Überforderung bei vollstationärer Pflege
Im Mittelpunkt politischer Diskussionen stehen derzeit auch die Belastungen bei der vollstationären Pflege. Pflegebedürftige und ihre Angehörigen werden durch steigende Eigenanteile zunehmend zur Kasse gebeten. Eine Deckelung des Einrichtungseinheitlichen Eigenanteils (EEEl) für die pflegebedingten Leistungen in den Einrichtungen, wie auch von Gesundheitsminister Dr. Heiner Garg ins Spiel gebracht, halte ich nicht für die optimale Lösung. Denn die Kosten sind regional sehr unterschiedlich und Anreize zur Wirtschaftlichkeit würde es praktisch nicht mehr geben.

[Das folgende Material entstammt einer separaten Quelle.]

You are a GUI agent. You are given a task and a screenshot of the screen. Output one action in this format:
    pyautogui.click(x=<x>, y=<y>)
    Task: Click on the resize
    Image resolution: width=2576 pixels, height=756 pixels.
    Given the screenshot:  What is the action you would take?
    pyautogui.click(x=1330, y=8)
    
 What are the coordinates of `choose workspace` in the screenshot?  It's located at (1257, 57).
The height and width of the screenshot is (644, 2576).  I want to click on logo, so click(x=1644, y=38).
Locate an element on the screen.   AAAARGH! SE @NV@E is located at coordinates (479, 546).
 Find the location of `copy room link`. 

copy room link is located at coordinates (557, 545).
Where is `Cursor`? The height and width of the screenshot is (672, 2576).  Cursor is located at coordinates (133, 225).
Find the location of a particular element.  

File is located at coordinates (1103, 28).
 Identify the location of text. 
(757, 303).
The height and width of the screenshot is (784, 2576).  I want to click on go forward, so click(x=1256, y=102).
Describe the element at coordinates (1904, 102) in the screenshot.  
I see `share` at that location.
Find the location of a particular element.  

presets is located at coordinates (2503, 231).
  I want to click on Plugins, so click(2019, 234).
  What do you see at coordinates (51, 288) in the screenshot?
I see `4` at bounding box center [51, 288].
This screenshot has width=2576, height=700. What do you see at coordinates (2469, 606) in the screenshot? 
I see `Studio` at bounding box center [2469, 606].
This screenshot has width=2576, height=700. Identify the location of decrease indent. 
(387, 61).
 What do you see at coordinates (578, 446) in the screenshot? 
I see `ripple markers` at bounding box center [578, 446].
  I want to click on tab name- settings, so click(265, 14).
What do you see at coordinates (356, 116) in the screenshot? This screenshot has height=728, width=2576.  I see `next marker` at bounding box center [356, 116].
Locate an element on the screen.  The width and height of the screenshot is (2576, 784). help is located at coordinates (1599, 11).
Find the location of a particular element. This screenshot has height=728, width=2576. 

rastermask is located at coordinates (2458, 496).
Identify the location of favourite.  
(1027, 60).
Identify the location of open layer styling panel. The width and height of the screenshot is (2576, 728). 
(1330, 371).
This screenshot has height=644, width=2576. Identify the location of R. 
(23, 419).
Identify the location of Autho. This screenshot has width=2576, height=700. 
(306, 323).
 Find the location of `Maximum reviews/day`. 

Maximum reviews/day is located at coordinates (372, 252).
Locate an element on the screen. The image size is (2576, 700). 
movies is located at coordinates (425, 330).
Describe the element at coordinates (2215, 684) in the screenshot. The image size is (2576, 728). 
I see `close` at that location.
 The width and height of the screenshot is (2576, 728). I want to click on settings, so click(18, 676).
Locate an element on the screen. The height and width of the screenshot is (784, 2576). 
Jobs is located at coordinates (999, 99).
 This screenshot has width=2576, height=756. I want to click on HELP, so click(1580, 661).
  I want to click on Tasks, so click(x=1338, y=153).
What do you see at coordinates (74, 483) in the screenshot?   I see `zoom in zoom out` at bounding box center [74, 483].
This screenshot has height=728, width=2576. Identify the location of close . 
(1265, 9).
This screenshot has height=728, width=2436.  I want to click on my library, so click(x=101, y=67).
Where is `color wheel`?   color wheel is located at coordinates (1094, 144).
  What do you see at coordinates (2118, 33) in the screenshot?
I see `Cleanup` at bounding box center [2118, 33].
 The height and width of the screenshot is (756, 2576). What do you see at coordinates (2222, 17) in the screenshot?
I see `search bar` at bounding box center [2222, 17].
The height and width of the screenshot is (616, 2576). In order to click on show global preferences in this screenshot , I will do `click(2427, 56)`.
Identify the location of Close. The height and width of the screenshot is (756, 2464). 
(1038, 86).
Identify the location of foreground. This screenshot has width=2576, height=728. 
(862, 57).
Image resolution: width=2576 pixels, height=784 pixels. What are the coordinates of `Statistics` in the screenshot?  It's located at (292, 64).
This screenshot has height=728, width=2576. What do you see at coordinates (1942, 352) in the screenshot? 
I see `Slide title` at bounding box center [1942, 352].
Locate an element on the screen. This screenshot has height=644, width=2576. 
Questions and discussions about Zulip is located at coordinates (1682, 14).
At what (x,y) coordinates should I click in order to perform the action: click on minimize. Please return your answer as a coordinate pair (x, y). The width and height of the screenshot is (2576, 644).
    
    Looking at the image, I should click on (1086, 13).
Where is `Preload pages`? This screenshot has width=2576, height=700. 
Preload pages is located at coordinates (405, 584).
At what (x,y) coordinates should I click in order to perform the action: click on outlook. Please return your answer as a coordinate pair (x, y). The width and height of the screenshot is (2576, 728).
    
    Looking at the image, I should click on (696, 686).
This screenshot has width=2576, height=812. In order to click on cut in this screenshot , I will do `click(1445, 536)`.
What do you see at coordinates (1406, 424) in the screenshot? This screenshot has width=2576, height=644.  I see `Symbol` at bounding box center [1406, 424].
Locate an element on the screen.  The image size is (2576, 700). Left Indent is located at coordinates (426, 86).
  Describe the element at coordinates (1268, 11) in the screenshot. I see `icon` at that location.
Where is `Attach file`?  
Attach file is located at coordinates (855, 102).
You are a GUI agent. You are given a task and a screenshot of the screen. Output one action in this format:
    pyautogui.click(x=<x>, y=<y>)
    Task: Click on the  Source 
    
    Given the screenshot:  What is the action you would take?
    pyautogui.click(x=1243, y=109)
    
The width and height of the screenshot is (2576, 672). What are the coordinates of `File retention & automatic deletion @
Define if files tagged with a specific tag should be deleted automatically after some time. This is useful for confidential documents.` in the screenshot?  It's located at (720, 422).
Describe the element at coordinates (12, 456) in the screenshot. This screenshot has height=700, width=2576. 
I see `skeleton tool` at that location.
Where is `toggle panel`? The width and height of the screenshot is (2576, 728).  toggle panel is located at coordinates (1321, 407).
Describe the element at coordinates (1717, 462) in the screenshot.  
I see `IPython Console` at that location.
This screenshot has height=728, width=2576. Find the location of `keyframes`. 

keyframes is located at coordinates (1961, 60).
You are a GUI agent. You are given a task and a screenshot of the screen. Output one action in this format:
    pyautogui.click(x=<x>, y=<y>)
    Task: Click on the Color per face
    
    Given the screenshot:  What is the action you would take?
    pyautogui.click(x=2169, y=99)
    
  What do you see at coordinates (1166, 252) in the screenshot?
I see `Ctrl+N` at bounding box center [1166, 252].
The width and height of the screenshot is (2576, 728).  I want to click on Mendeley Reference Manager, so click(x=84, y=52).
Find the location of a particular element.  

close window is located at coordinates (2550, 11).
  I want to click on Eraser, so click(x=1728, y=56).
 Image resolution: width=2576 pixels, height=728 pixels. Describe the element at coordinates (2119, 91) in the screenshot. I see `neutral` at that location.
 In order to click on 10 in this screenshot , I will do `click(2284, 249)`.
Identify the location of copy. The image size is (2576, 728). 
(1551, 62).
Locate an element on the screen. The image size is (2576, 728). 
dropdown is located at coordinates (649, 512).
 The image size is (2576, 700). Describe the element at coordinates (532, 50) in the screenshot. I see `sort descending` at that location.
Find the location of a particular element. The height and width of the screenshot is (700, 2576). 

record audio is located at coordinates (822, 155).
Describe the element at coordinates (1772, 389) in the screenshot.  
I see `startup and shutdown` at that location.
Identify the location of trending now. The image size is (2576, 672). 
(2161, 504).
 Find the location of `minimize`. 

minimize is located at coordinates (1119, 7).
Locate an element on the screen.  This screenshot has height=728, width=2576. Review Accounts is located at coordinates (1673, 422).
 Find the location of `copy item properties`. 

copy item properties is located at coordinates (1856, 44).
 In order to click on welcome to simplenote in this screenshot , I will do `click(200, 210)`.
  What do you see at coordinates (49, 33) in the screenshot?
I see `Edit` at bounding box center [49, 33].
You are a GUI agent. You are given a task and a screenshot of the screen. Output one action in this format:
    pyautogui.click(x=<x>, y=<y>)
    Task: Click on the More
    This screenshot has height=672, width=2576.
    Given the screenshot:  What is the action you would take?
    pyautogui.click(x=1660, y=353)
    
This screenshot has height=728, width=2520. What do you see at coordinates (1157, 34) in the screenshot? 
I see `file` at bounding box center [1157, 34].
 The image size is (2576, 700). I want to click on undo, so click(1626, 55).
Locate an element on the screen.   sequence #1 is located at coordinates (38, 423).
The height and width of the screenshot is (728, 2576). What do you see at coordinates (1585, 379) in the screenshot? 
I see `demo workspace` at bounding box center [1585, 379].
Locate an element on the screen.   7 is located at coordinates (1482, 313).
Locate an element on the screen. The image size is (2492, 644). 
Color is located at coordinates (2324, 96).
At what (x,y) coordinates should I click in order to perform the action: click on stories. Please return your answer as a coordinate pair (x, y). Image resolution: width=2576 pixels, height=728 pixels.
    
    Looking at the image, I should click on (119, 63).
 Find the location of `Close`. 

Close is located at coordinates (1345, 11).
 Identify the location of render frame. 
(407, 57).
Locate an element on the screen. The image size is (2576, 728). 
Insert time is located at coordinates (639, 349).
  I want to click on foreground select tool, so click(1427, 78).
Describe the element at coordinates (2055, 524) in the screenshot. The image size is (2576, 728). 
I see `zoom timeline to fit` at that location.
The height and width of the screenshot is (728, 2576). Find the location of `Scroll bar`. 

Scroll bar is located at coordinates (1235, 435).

Vor diesem Hintergrund plädiere ich vielmehr dafür, die Leistungen der Pflegeversicherung künftig regelgebunden an eine gesamtwirtschaftliche Kenngröße gekoppelt zu dynamisieren. Neben dem EEE für die Pflegekosten tragen die Bewohner von vollstationären Einrichtungen auch die Kosten für Unterkunft, Verpflegung und Investitionen. Bezieher niedriger Einkommen werden bei der Tragung der Investitionskosten durch das Pflegewohngeld unterstützt. Hier könnte das Landesrecht sicherlich für mehr Entlastung sorgen. Mehr Steuergelder für die Pflege werden sicherlich nicht vermeidbar sein. Doch der aktuelle Vorschlag, den Solidaritätszuschlag in einen Pflege-Soli umzuwandeln, erscheint mir auch keine Lösung im Sinne eines immer wieder geforderten klaren Steuermodells.